**Exercise prompt**
Reproduce each of the following records word for word, keeping every line in its original order.

-------- Data for the task

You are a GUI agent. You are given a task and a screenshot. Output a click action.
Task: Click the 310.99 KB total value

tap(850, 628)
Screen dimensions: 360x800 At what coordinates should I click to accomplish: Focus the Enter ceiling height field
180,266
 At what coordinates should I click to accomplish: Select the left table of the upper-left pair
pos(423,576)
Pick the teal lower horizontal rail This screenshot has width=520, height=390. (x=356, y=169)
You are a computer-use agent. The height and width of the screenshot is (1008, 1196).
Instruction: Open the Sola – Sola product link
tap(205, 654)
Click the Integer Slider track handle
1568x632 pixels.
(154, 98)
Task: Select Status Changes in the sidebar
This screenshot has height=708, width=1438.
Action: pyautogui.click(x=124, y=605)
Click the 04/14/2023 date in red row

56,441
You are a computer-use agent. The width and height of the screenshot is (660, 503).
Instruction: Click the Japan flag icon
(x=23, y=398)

----------------

**Final result**
You are a GUI agent. You are given a task and a screenshot. Output a click action.
Task: Click the 310.99 KB total value

tap(850, 628)
Screen dimensions: 360x800 At what coordinates should I click to accomplish: Focus the Enter ceiling height field
180,266
 At what coordinates should I click to accomplish: Select the left table of the upper-left pair
pos(423,576)
Pick the teal lower horizontal rail This screenshot has width=520, height=390. (x=356, y=169)
You are a computer-use agent. The height and width of the screenshot is (1008, 1196).
Instruction: Open the Sola – Sola product link
tap(205, 654)
Click the Integer Slider track handle
1568x632 pixels.
(154, 98)
Task: Select Status Changes in the sidebar
This screenshot has height=708, width=1438.
Action: pyautogui.click(x=124, y=605)
Click the 04/14/2023 date in red row

56,441
You are a computer-use agent. The width and height of the screenshot is (660, 503).
Instruction: Click the Japan flag icon
(x=23, y=398)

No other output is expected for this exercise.